Seguía las instrucciones dadas por el equipo de vacunación, pero me sentía como si viviera fuera de mi cuerpo. Físicamente estaba ahí, pero parecía que todo lo veía desde fuera. Quizá era mi mente suprimiendo los nervios del momento. De repente salí de mi trance cuando escuché al enfermero decir “Comenzamos, voy a preparar sus vacunas”.

No quería ser la primera.

Si en ese momento mi mente hubiera tenido un altavoz, los pensamientos de “por favor, que alguien más sea el primero. Yo no quiero serlo. No, por favor” romperían copas de lo estruendosos que eran.

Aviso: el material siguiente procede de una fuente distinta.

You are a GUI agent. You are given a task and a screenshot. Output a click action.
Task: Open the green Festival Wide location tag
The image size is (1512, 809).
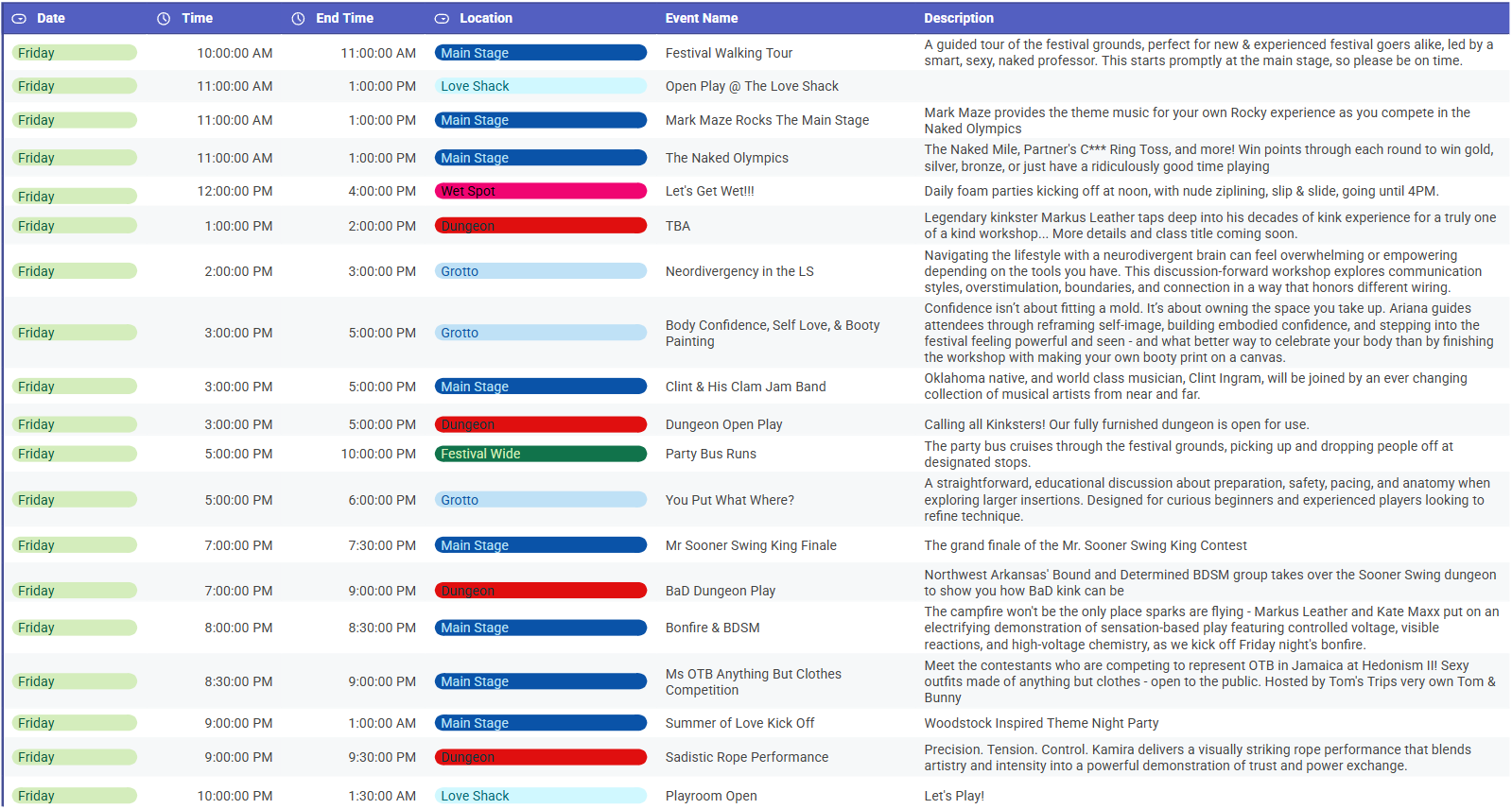[540, 454]
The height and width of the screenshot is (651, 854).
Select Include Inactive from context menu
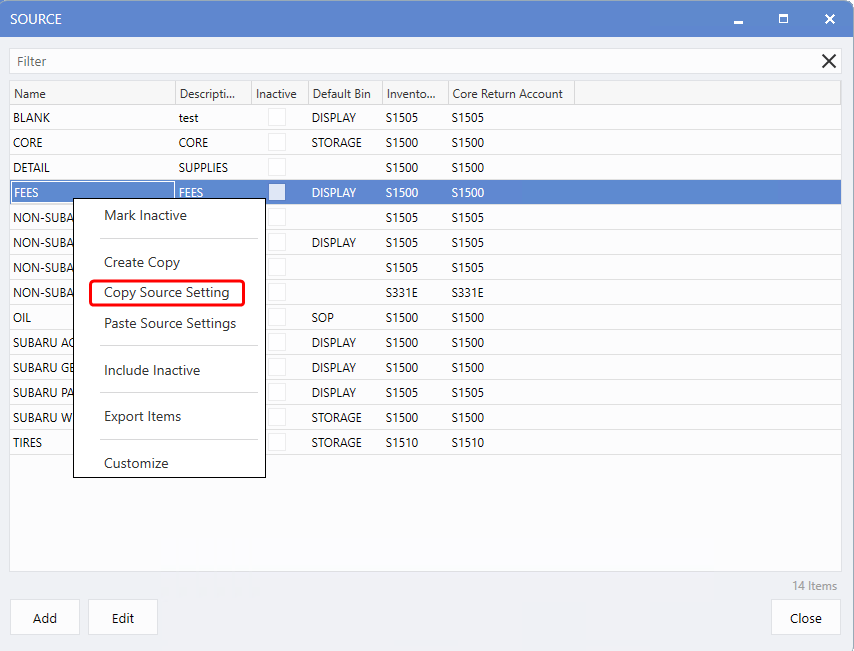[x=152, y=371]
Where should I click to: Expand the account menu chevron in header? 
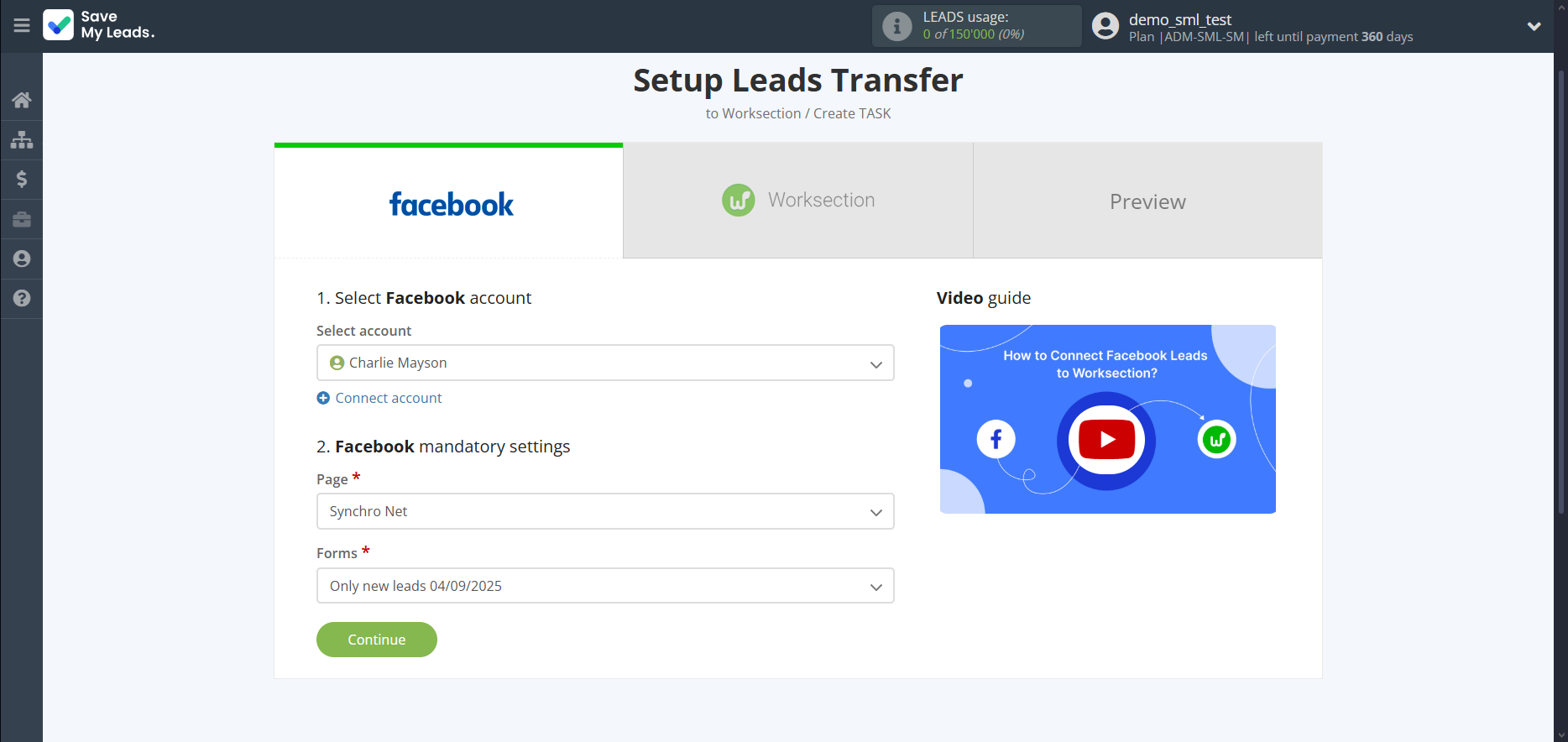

Al parecer mis plegarias habían sido escuchadas pues no fui la primera, pero sí la segunda en ser vacunada. Quizá no del todo escuchadas.

Discretamente comencé a grabar con mi celular. Sabía que debía conservar ese valiosísimo momento en cámara, así que lo hice.

Ya era la siguiente y tenía que mantener la compostura. “Tranquila. No llores, no llores”, me repetía una y otra vez.

El enfermero se acercaba y el video corría. Mi mente solo estaba concentrada en una cosa “No llores, no hagas drama”. Mientras me presentaba el empaque de la jeringa y el contenido dentro de ésta, yo estaba fuera de mí, tan concentrada en no sentir miedo y no huir del pinchazo que estaba a punto de recibir.

“Aquí está tu vacuna, ¿okay?” Sin respuesta. Mi cuerpo inmóvil.

Volteé rápidamente hacia otro lado para evitar el miedo psicológico de ver, -casi, casi en slow motion-, cómo la aguja se acercaba a mi cuerpo perforando la piel en un instante de terror.

Mis ojos evasivos se encontraron con la mirada del chavo que había sido vacunado primero y solo lo vi directamente, evitando a toda costa observar cómo me picaban. Quizá mis ojos gritaban y él los escuchó, pues lo único que escuchaba eran sus consuelos diciéndome “tranquila, tranquila”.

Sentí el pinchazo y tal vez sea muy exagerado decir que sentí el líquido fluir por mis venas, así que lo dejaré en solo el pinchazo.

El enfermero se alejaba, no sin antes darme un pequeño algodón empapado en alcohol para presionar el lugar donde la aguja perforó.

El video seguía corriendo, pero con la mano no vacunada logré detenerlo.

Eso había sido todo. Lo había superado sin hacer siquiera alguna mueca. Pensé en voz alta y me dirigí al chavo que mantuvo mi mirada: “Lo logramos”.

En efecto, lo habíamos logrado.

¿A caso había descubierto el secreto de la valentía para las inyecciones? Acompáñenme a descubrirlo en la 2a dosis.

Escrito por Audrey Valenzuela.

**Adjunto evidencia de los 13 segundos del piquete. Se puede apreciar cómo volteo y la voz de fondo me tranquiliza.



Comentarios

Maru PH ha dicho que…
Que joya poder leer que alguien comparte mi terror por las agujas, justo así se sintió mi primera dosis.